[PATCH v3] Make SCSI Status CONDITION MET equivalent to GOOD

Douglas Gilbert <dgilbert@xxxxxxxxxxxx> · Mon, 26 Feb 2018 00:48:16 -0500

Comment on v3:
Even though there has been no feedback on v2, its seems like a missed
opportunity not to continue the refactoring of scsi_io_completion()
started in v2. Now the main function has 34 lines of code of which
the fast path visits 12; it has half as many local variables and
no goto (jumping into a case block).


The SCSI PRE-FETCH (10 or 16) command is present both on hard disks
and some SSDs. It is useful when the address of the next block(s) to
be read is known but it is not following the LBA of the current READ
(so read-ahead won't help). It returns two "good" SCSI Status values.
If the requested blocks have fitted (or will most likely fit (when
the IMMED bit is set)) into the disk's cache, it returns CONDITION
MET. If it didn't (or will not) fit then it returns GOOD status.

The primary goal of this patch is to stop the SCSI subsystem treating
the CONDITION MET SCSI status as an error. The current state makes the
PRE-FETCH command effectively unusable via pass-throughs. The hunt to
find where the erroneous decision was made led to the
scsi_io_completion() function in scsi_lib.c . This is a complicated
function made more complicated by the intertwining of good and error
(or special case) processing paths.

Future work: if the sd driver was to use the PRE-FETCH command,
decide whether it and/or the block layer needs to know about the
two different "good" statuses. If so a mechanism would be needed
to do that.

ChangeLog to v3:
  - continue restructuring, place the trailing special action logic
    in a new helper function: scsi_io_completion_action()
  - add conditional hints to the branches that remain in
    scsi_io_completion() as the fast path passes through here.

ChangeLog to v2:
  - further restructure the code, place some early non-zero
    result processing in a new helper function:
    scsi_io_completion_nz_result()
  - this reduces the number of error checks on the zero result
    path (the fast path) at the expense of some extra work for
    the non-zero result processing
  - rename some variables to make the code a little clearer

ChangeLog to v1:
  - expand scsi_status_is_good() to check for CONDITION MET
  - add another corner case in scsi_io_completion() adjacent
    to the one for the RECOVERED ERROR sense key case. That
    is another "non-error"
  - structure code so extra checks are only on the error
    path (i.e. when cmd->result is non-zero)

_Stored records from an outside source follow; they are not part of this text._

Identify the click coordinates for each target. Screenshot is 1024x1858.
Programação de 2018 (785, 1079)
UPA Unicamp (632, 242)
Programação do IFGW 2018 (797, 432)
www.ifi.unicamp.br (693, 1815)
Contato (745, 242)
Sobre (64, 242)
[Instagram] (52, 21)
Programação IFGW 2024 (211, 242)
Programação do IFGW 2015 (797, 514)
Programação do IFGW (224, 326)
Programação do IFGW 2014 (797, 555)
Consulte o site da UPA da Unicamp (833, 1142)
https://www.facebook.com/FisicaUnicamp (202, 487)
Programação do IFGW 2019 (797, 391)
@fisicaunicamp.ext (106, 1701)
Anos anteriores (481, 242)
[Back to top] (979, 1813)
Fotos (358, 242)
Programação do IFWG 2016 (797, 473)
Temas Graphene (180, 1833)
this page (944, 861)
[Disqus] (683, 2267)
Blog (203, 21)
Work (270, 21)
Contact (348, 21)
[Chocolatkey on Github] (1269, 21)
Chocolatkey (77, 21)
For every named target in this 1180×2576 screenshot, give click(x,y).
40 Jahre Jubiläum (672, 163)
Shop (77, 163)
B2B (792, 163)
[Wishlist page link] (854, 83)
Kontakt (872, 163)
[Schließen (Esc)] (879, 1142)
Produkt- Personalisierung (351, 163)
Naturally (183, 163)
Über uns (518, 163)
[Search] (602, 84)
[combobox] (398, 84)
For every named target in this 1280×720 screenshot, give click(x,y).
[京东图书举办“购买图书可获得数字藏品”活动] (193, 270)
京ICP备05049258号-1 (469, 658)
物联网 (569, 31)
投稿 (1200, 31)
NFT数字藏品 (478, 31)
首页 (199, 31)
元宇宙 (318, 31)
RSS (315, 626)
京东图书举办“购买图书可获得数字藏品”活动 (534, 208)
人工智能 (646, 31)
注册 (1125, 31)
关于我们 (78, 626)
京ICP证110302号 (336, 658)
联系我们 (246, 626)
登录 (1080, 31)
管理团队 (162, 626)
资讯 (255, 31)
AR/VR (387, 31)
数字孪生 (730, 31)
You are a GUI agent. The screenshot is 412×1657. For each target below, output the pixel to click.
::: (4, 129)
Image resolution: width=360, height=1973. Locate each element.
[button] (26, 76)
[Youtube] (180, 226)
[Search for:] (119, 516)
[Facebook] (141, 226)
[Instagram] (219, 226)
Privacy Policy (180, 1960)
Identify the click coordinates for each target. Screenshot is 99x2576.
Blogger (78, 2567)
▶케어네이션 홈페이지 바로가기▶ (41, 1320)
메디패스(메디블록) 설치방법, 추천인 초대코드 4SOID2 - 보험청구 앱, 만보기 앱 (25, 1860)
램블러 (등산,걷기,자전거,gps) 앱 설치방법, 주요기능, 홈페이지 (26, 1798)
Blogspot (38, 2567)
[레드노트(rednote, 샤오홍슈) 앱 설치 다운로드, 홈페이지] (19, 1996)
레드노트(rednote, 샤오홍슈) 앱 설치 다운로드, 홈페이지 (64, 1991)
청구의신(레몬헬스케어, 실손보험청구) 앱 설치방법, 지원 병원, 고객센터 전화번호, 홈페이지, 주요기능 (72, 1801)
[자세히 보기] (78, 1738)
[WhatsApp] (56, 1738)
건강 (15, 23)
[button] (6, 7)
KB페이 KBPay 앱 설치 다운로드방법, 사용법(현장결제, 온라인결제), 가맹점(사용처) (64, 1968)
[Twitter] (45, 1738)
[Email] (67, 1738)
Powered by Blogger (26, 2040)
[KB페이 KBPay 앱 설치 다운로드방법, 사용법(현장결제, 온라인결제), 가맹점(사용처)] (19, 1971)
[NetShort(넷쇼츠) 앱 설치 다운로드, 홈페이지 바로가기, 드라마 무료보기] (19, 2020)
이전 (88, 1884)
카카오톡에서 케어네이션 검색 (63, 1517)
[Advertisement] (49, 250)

This patch is against mkp's 4.17/scsi-queue branch. It also applies
to lk 4.15.x where it was re-tested on a SAS SSD.

Signed-off-by: Douglas Gilbert <dgilbert@xxxxxxxxxxxx>
---
 drivers/scsi/scsi_lib.c | 290 ++++++++++++++++++++++++++++--------------------
 include/scsi/scsi.h     |   2 +
 2 files changed, 174 insertions(+), 118 deletions(-)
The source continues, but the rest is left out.